I accept the intention of the section in terms of making efficiencies. If there are relatively minor appeals that can be easily dealt with, then three board members, when they meet, can deal with them swiftly. I am not convinced the reduction in the quorum will solve the issue of time delays in the process. There is always an odd number in committee, interview panel, etc., for one reason — that there will not be deadlock and a democratic decision is taken at every level. Will the two-quorum meeting model be so efficient? If there were a deadlock between two members, they will have to send it to a three-quorum meeting. I do not believe it will improve how An Bord Pleanála functions. It may be better to examine the wider issue of setting regulations for board member attendance for appeals and properly resourcing the board to carry out its remit.

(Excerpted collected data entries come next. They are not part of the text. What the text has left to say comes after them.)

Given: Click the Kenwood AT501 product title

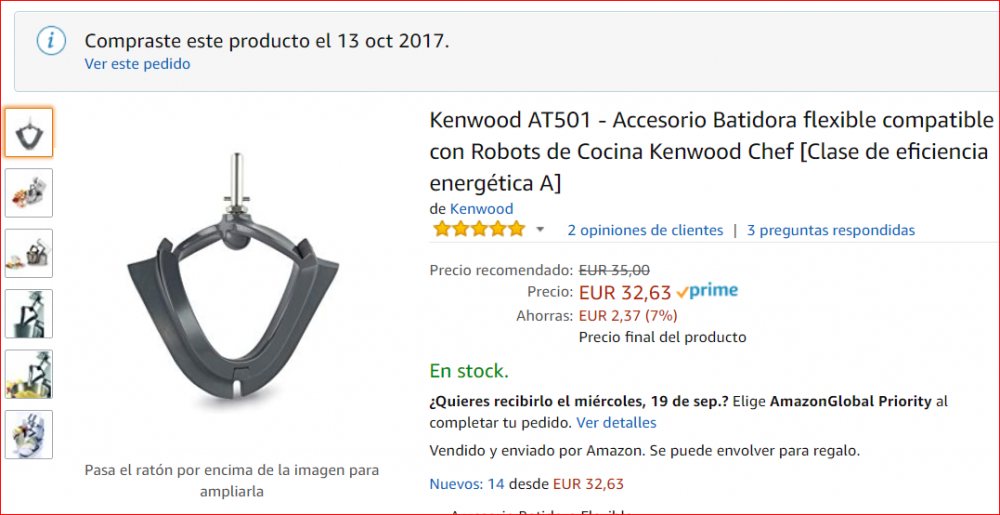Looking at the screenshot, I should 711,152.
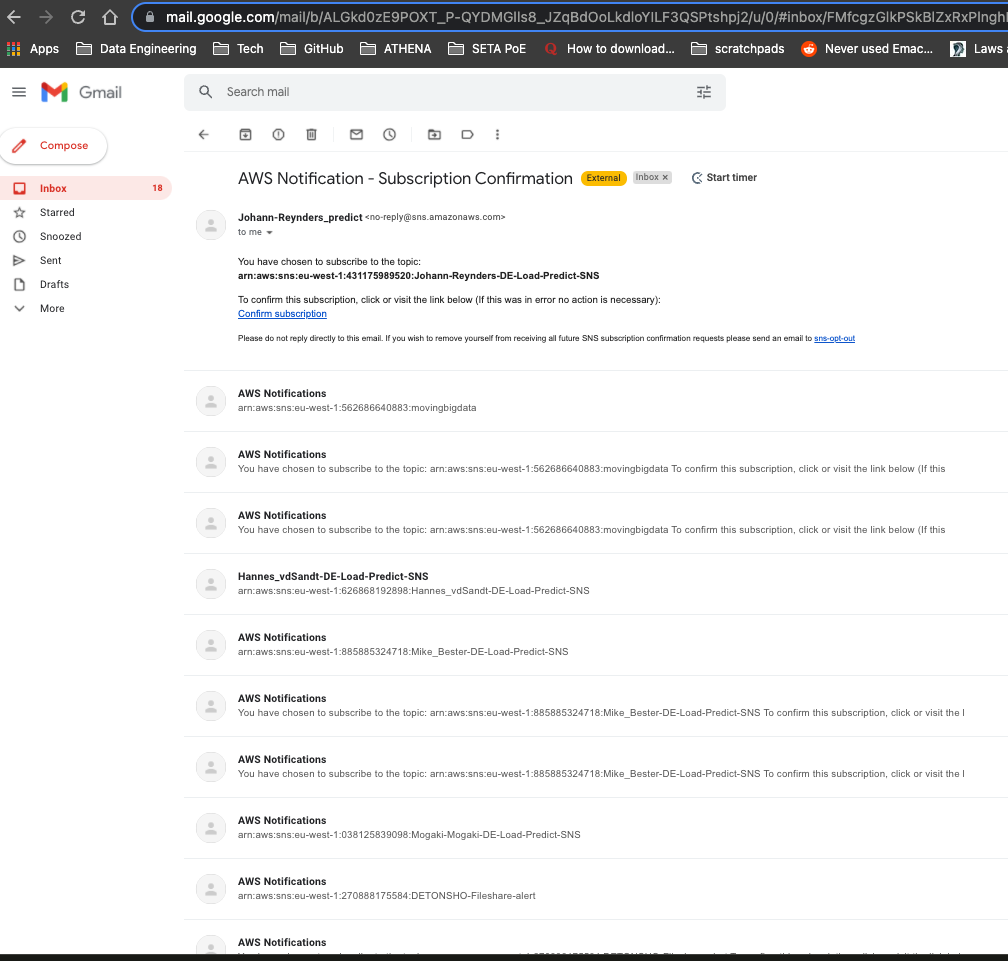Mark the email as unread

(356, 134)
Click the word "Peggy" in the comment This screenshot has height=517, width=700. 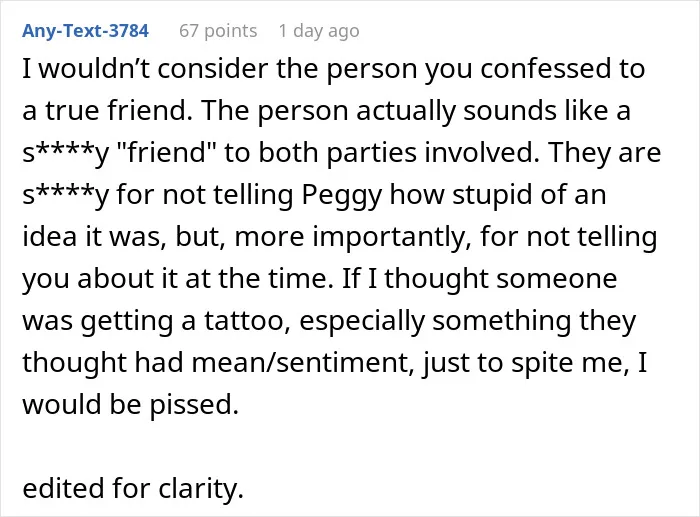342,196
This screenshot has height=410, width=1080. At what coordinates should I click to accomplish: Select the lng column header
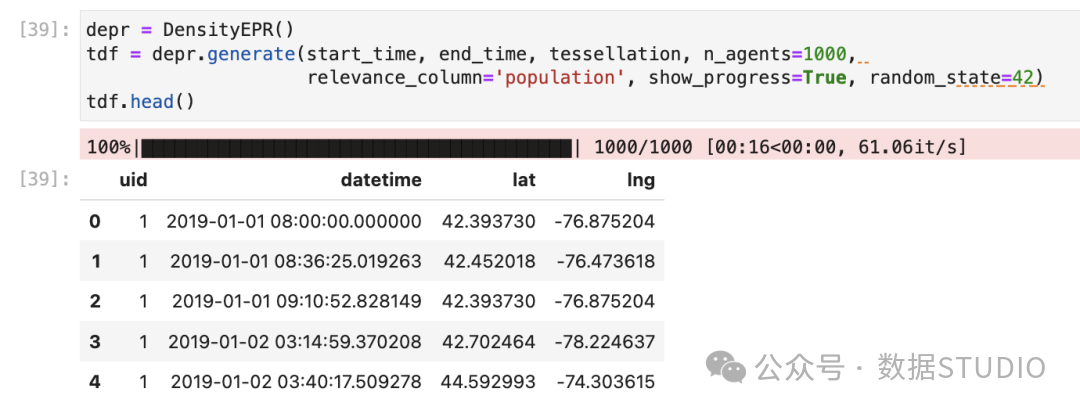(642, 180)
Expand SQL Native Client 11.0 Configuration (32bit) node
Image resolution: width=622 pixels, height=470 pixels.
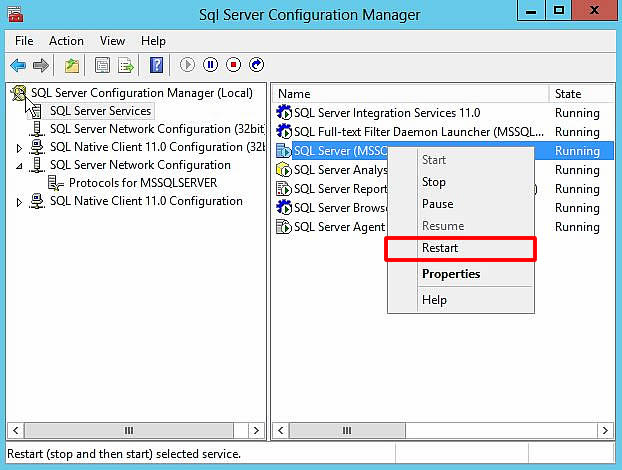click(x=19, y=148)
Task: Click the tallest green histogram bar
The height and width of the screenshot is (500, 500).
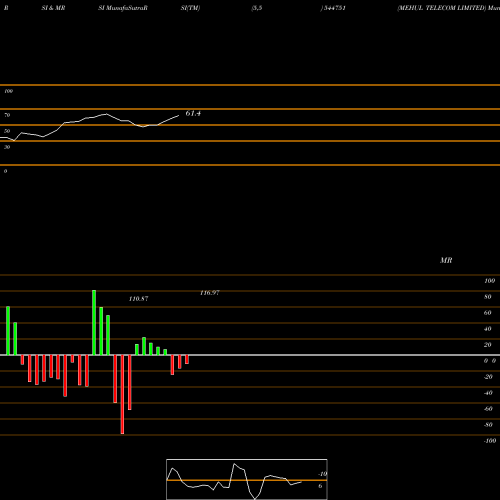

I declare an interest in that I have referred some planning applications to the board in the past although I do not have any with it currently.
All Members accept the board was under immense pressure because of the amount of development taking place. If this section assists the board to make decisions which heretofore were taking an unacceptable time, then it is a good section. One would like to think the adjudication process for such matters has been appropriate be it a two-member or three-member quorum. I support the move towards allowing the technical assessment of a proposal to be done by the two members rather than letting it sit for weeks.
Certain issues will be referred to this group. However, one would have thought a board of nine members would be fit for purpose and organise its business to ensure the technical decisions in question would be adjudicated on properly and on time. It is not an easy process of just rubber-stamping decisions and this section contains appropriate mechanisms to deal with matters as suggested by the Minister of State.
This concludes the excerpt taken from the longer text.